Now that I realized that the query was running + the answers I was getting looked very similar except for the random text, I went to the duckdb repo and git blamed their answers there: https://github.com/duckdb/duckdb/tree/master/extension/tpch/dbgen/answers saw "regenerate answers" as a commit message and that lead to the PR up at the top. So I knew we would also need to regenerate our answers.

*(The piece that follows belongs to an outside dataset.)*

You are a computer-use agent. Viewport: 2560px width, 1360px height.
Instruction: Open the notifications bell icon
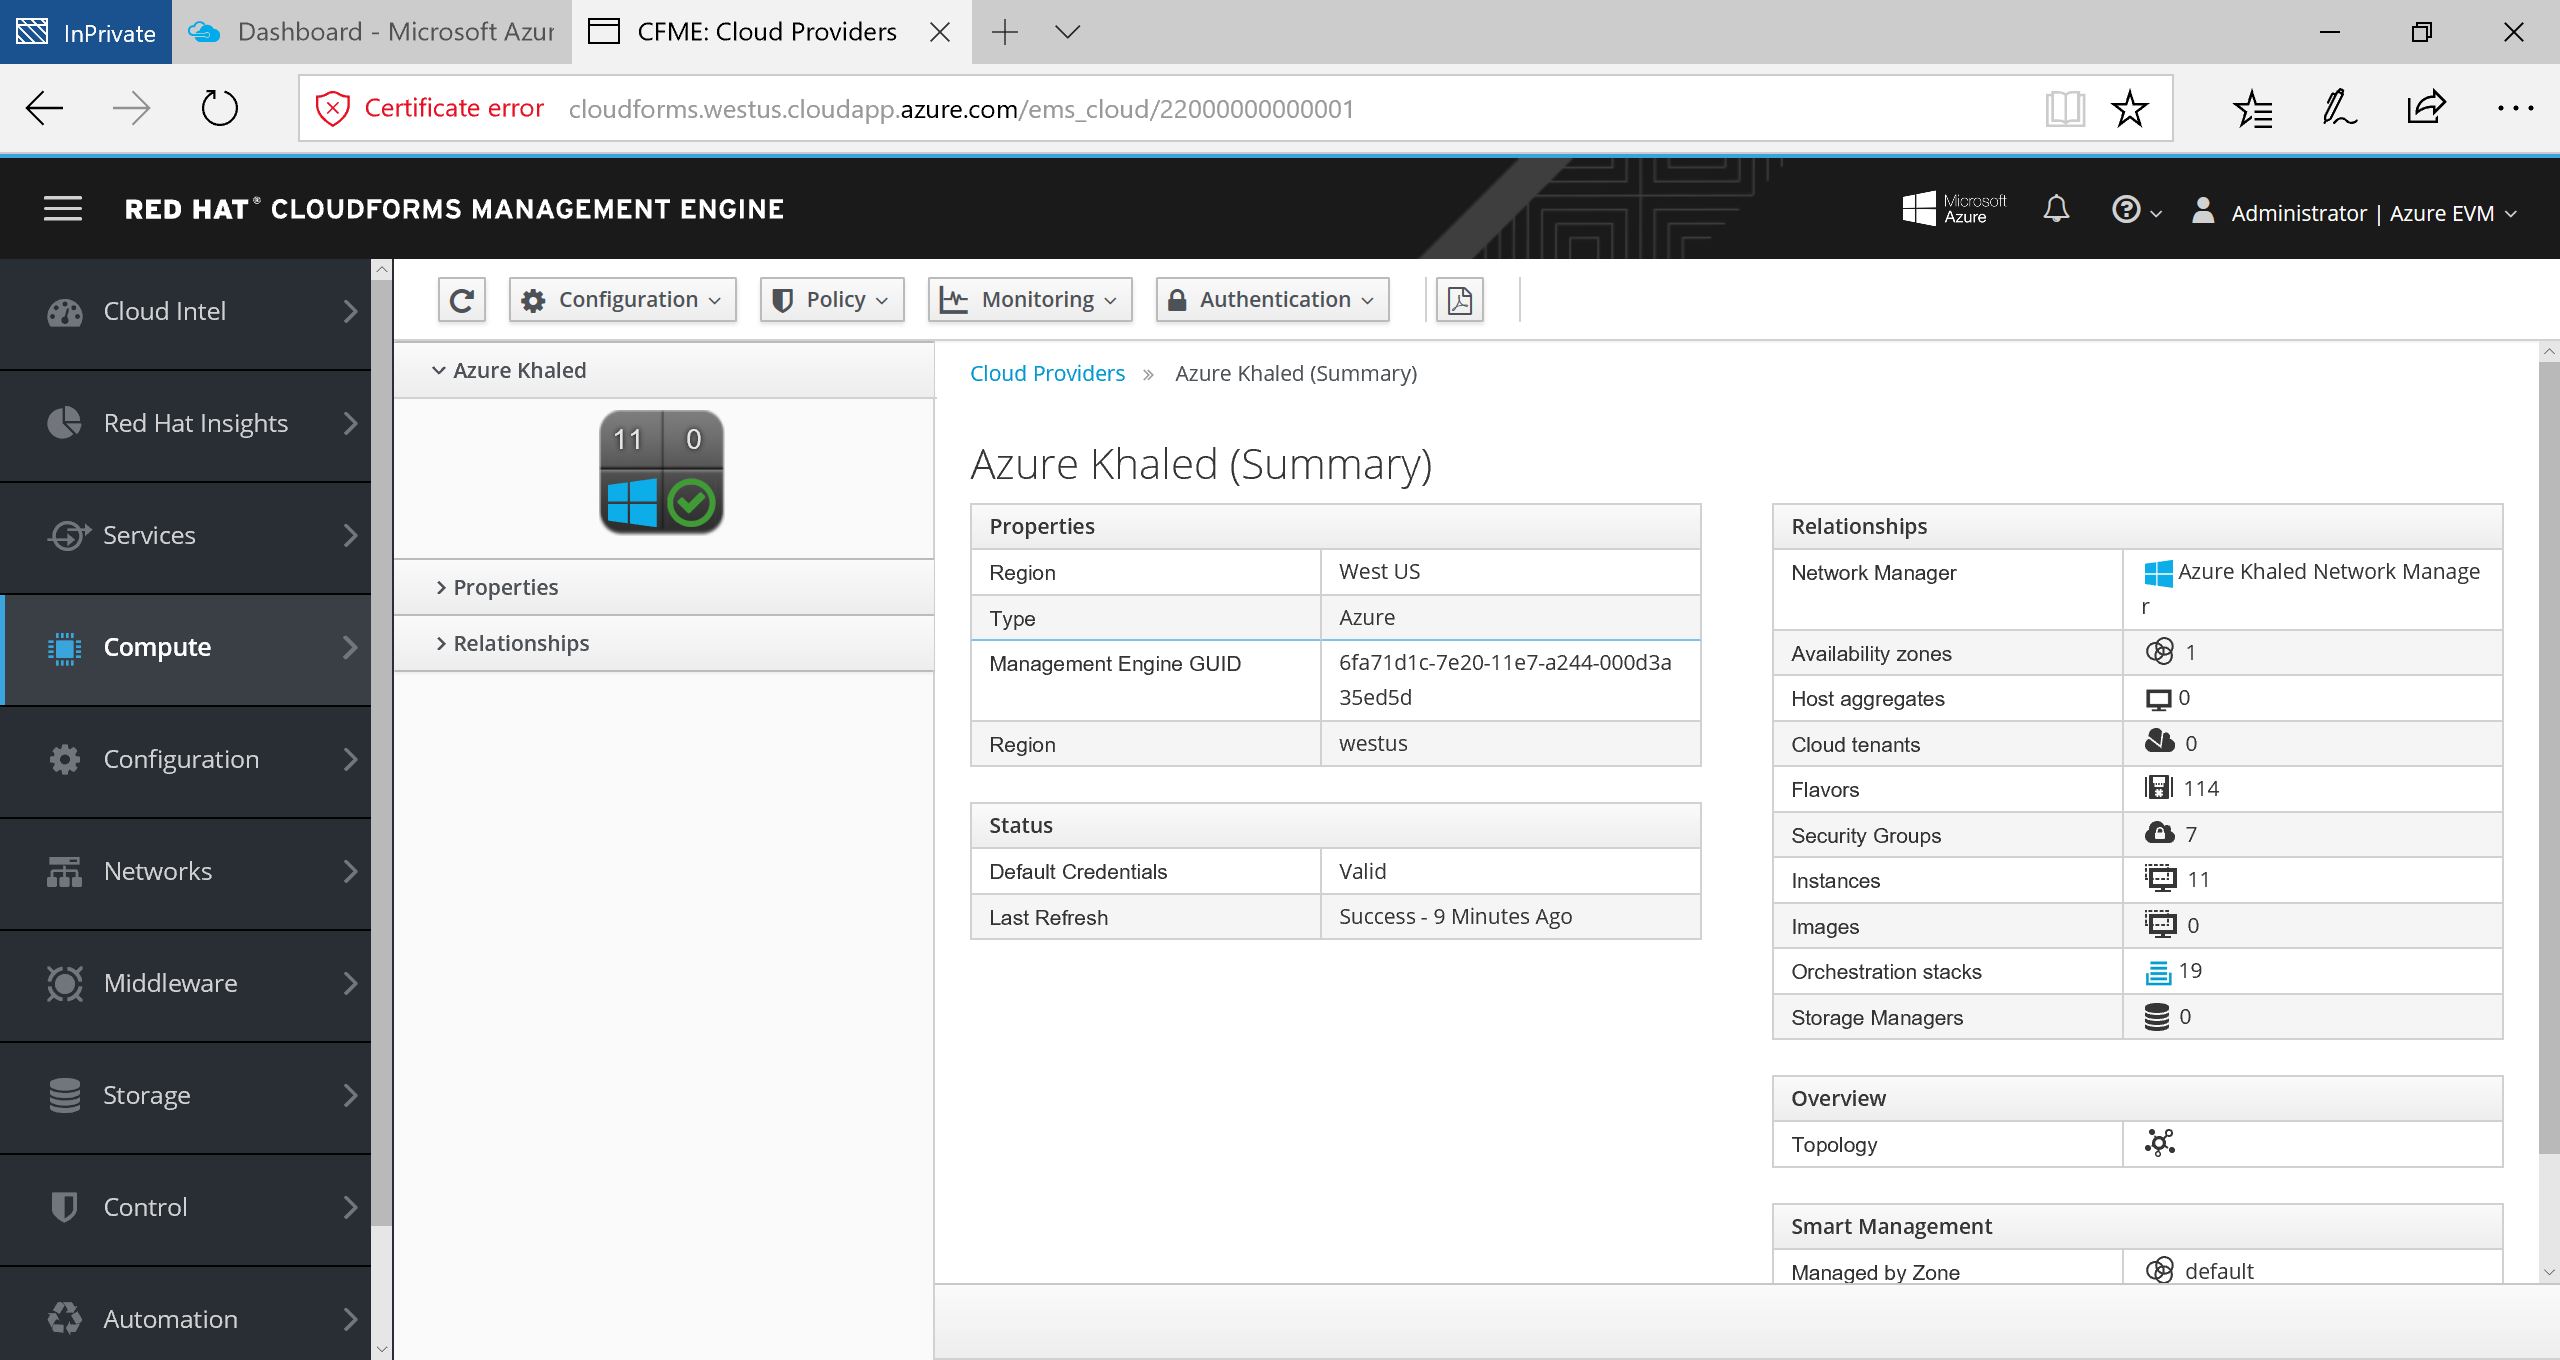coord(2056,210)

To do that, I used the helper script https://github.com/voltrondata-labs/arrowbench/blob/main/inst/tpch-answer-gen.R (where I switched out the sf <- 1 to sf <- 0.01, sf <- 0.1, and sf <- 10 to regenerate answers for different scale factors). That script will also run the queries using arrow + duckdb + dplyr and compare them all for correctness. There are a few gotchas there though (all in comments): there are slight differences for the tiny scale factors between duckdb and arrow. I've never totally dug into it, but I believe it's decimal precision / rounding rules. We don't care too much about those, though they are useful for testing so we keep them around. And dplyr will struggle at scale factor 10 so I comment it out. Then moved those newly regenerated answers over into the correct answer folder in inst (in this case inst/tpch/answers_duckdb_data/)

Once I had new answers in place, I reinstalled arrowbench and then re-ran the benchmark to see if it worked (it did), then ran a full run of all the queries with:

library(arrowbench)

run_benchmark(
    tpc_h,
    scale_factor = c(1, 10),
    cpu_count = 8
)

To confirm that those all ran + validated locally.